Sous un ciel encore lumineux, les premiers spectateurs s’installent, dans une ambiance où l’exigence artistique et la modernité musicale promettent une élégance rare. On s’attend à une soirée entre groove et poésie, entre énergie brute et subtilité, où chaque protagoniste déploie son univers singulier, mais avec un point commun : cette capacité rare à toucher juste, sans jamais crier plus fort que nécessaire. Une nuit au creux de l’été, entre deux mondes, deux générations, pour un rendez-vous qui s’annonce d’ores et déjà marquant.
Rejjie Snow, le groove en clair-obscur
Il est 20h30 et le soleil tape encore doucement sur les pierres chaudes du Théâtre Antique. Le ciel est pâle, presque timide, comme la foule venue écouter Rejjie Snow. Les gradins sont loin d’être pleins, mais ceux qui sont là ont l’air d’avoir choisi ce concert, pas juste de l’avoir trouvé sur leur route. Ce n’est pas l’affluence des grandes soirées, mais il y a une forme d’attention calme qui s’installe.
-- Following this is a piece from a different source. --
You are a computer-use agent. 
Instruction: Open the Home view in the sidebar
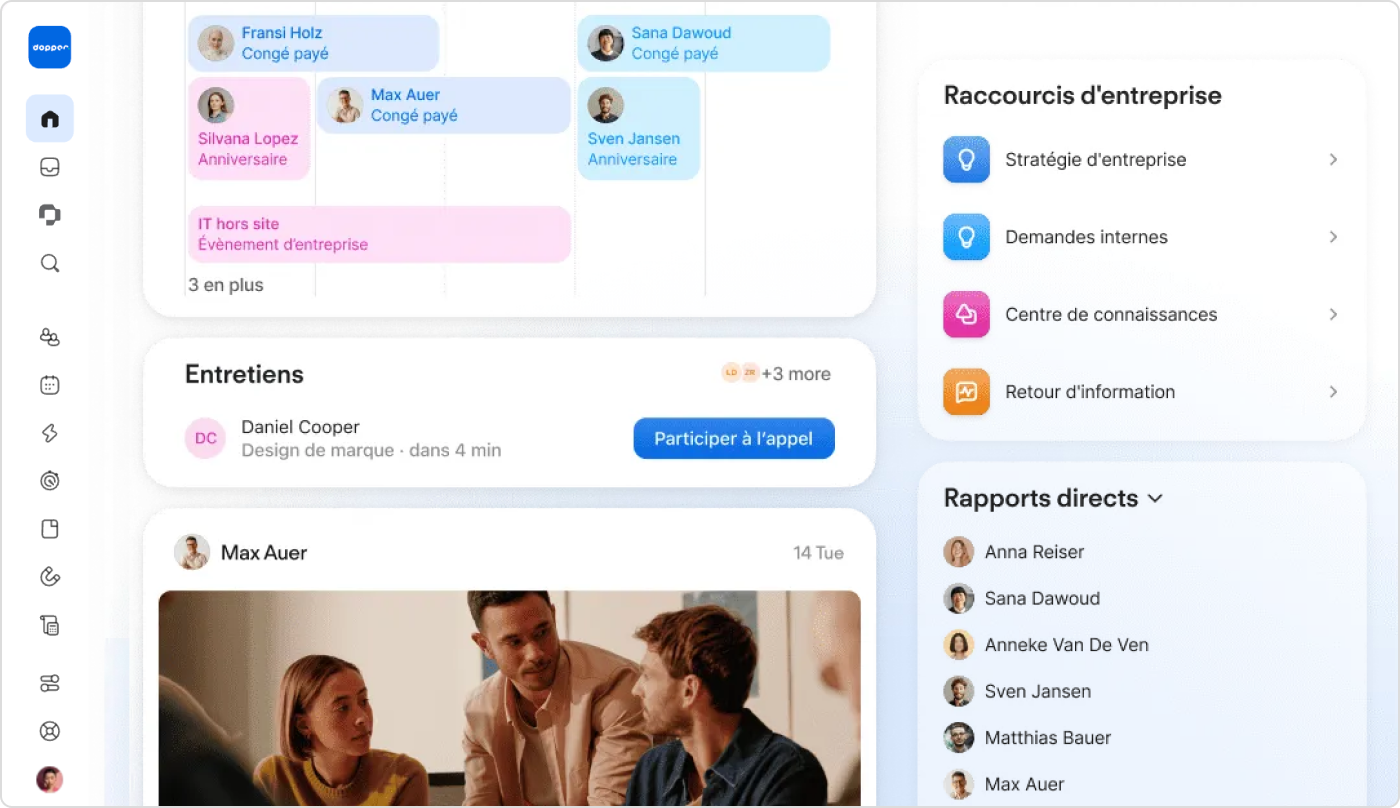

Rejjie arrive sans fracas, bonnet sur la tête, allure tranquille. Pas de décor, pas de démonstration. Juste lui, son groupe, et un son d’une précision élégante. Il ne s’adresse pas à une masse : il parle à une salle en creux, presque confidentielle. Et ça lui va bien.
Un rap à pas feutrés
Dès les premières mesures, l’ambiance est posée. On est dans un entre-deux : pas tout à fait rap, pas vraiment soul, mais quelque part où les deux se croisent sans faire de bruit. Rejjie Snow ne cherche pas à imposer un style, mais plutôt à sculpter une atmosphère. Un flow calme, une diction traînante, une mélancolie en sourdine. On sent chez lui une manière d’envisager le rap comme une écriture sensible, fragmentaire, souvent introspective, mais toujours musicale.
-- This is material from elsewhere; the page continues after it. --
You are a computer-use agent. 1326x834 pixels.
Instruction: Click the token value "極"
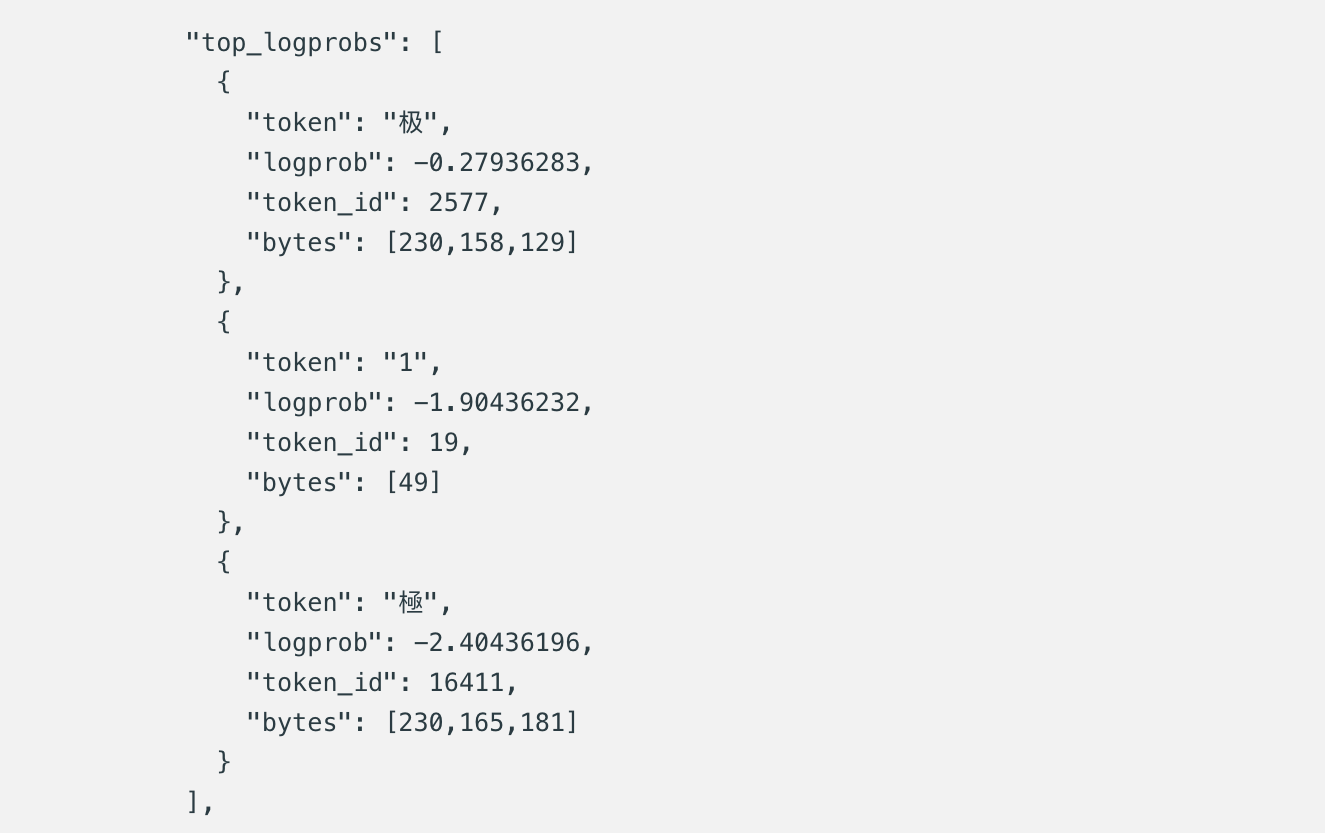coord(411,603)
Son parcours, lui aussi, ne suit pas les lignes droites. Né à Dublin en 1993, Rejjie Snow (de son vrai nom Alex Anyaegbunam) a d’abord rêvé d’être footballeur avant de bifurquer vers les arts visuels aux États-Unis, où il étudie un temps à la Savannah College of Art and Design. C’est là-bas qu’il commence à écrire, à produire, à expérimenter. Il se fait remarquer en 2013 avec sa première mixtape, Rejovich, saluée pour son originalité, son atmosphère vaporeuse et ses collaborations inattendues.
Cinq ans plus tard, il confirme avec Dear Annie, un album dense, hybride, façonné entre Paris, Los Angeles et Londres. Rejjie y dévoile une facette plus vulnérable, plus chantée aussi, s’appuyant sur des productions jazz-rap aux textures pastel. Des morceaux comme “Egyptian Luvr” ou “23” deviennent emblématiques de son style : à la fois doux et déroutant, toujours à contretemps. Il y parle d’amour, de santé mentale, de ses racines nigérianes et irlandaises, sans jamais céder au didactisme. Tout est affaire de suggestion, de détour, de climat.
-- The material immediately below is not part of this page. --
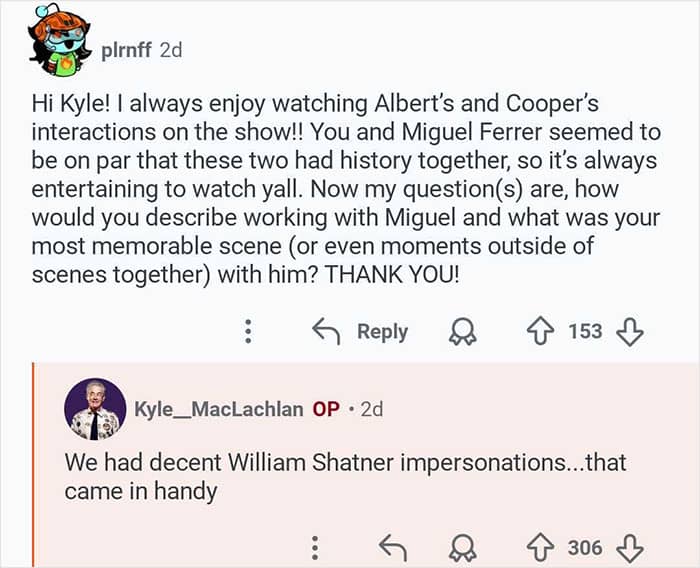This screenshot has height=568, width=700.
Task: Click the 2d timestamp on Kyle_MacLachlan's reply
Action: coord(371,410)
En 2021, avec Baw Baw Black Sheep, il pousse encore plus loin cette esthétique de l’indirection. Plus lumineux, parfois funky, parfois rétro-futuriste, l’album produit en grande partie par Cam O’bi et Rahki confirme qu’il ne tient pas à s’enfermer dans un genre. Il rappe, chante, plane, raconte par fragments. Rejjie Snow ne cherche pas l’efficacité, il cultive l’ambiguïté.
Le crépuscule d’un concert intime
Ce soir à Vienne, tout cela résonne. Le public, clairsemé mais attentif, se laisse prendre. Il y a une douceur dans sa manière d’être là, une économie de gestes, une pudeur presque. On devine les influences jazz, la soul discrète, l’héritage du spoken word, et ce goût pour le groove lent, à la limite du silence parfois. Rejjie ne raconte pas des histoires, il propose des ambiances. Ce sont des fragments de sensation, des phrases qui débordent, des images qui ne s’expliquent pas tout à fait.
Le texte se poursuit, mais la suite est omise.